According to an IFPMA study, validated by the London School of Economics, between 2000 and 2005, its member companies made available 539 million healthcare interventions, sufficient to reach two out of three people in sub-Saharan Africa. Based on a conservative valuation using wholesale prices, these contributions were worth USD 4.4 billion.

Core expertise: R&D

"Nevertheless", as Dr. Dr. Andreas Barner, Chairman of the VFA stated recently, "our specific core expertise lies in the development of new pharmaceuticals and making them available to patients."

AIDS has the highest priority. There is no other disease for which the pharmaceutical companies have developed more drugs since 1985: more than 20 ARVs, and about 60 drugs against AIDS-related infections. In the pipeline, there are a further 34 ARVs and 40 drugs against AIDS-related infections. The companies are working on an extension of available treatments for children and on 19 candidate vaccines. In the history of diseases, rarely has such a large and impressively successful armory of medicines been made available in such a short period of time. Rarely has the industry had such a life-prolonging impact on so many patients.

New drugs for malaria and tuberculosis

Research-based pharmaceutical companies are also working on 17 new drugs for tuberculosis, 18 against malaria and some vaccines for these diseases. More than 40 pharmaceutical research projects are also directed at worm infestations and other tropical poverty-related diseases. In many cases, the companies collaborate as part of public-private partnerships with other organizations and institutions, sharing the costs and usage rights for the developed pharmaceuticals.

Also earlier in 2007 several governments have for the first time supported the development of a new medicine - an Africa-specific vaccine against pneumonia and meningitis - based on an advance market commitment. According to Barner this is "an interesting funding approach, because public funds only have to be paid if the project is successful".

Patents

Furthermore, there are considerable misunderstandings regarding the role of patents in the health situation in the Developing World: Patents safeguard intellectual property; without them, inventors could lose interest in continued research efforts and lose the fruits of their labor to any competitor. Without the research of pharmaceutical companies in the past 20 years, in all likelihood, no drugs to fight HIV would have become available. This would have been disastrous. Similarly, current and future health care problems will only be solved if companies can afford to do research, i.e. when its results lead to patent-protected drugs. Patents are not the obstacle to access to medicines for infectious diseases in Africa, as companies recognize that the prices they charge for the resulting medicines need to be adapted according to the market concerned - hence, the no profit prices they charge for ARVs in Africa.

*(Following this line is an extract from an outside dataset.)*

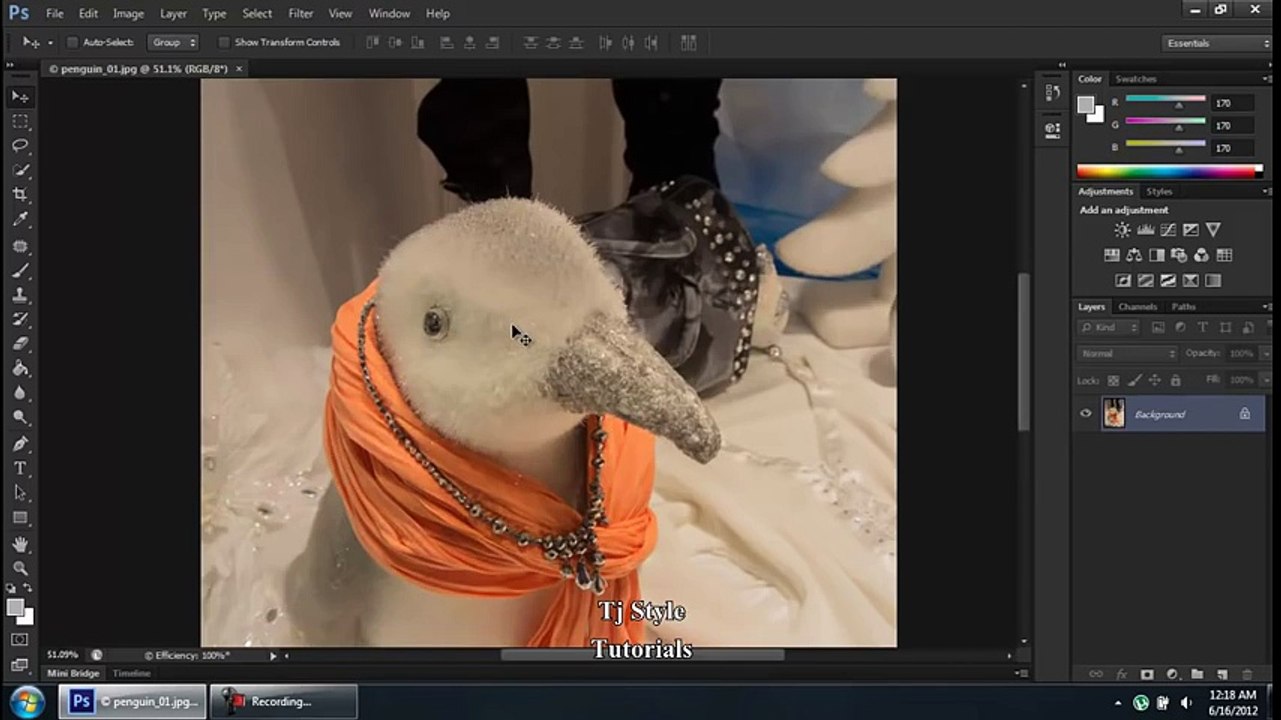The image size is (1281, 720).
Task: Open Recording app in Windows taskbar
Action: [x=285, y=702]
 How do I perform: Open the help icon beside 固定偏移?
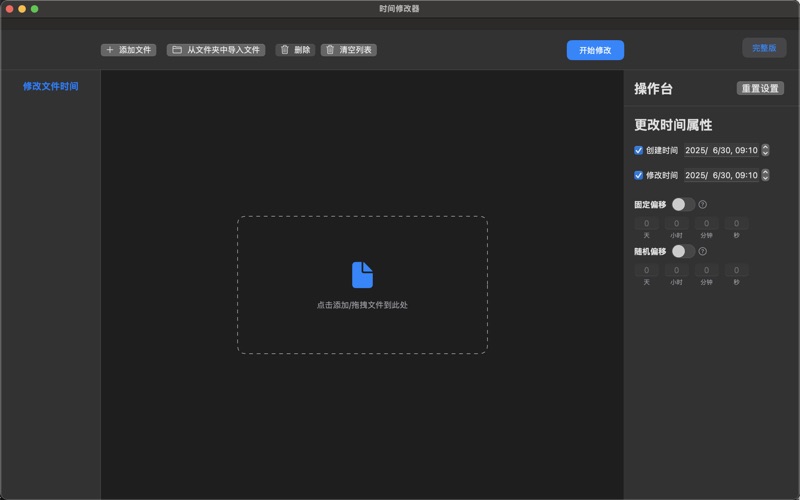pos(703,205)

Most of the pharmaceuticals needed in developing countries have long been patent-free anyway. However, the absence of patents for these medicines has not resulted in them reaching the majority of patients. It is erroneous to assume that health problems can only be solved simply by breaking patents.

More meaningful than such measures would be the involvement of the expertise of the research-based pharmaceutical companies in additional health programs and also to invest in a solid health care infrastructure. "Because", as Barner stated in a recent press conference, "what good are pharmaceuticals, if there are neither physicians nor a pharmacy system locally?"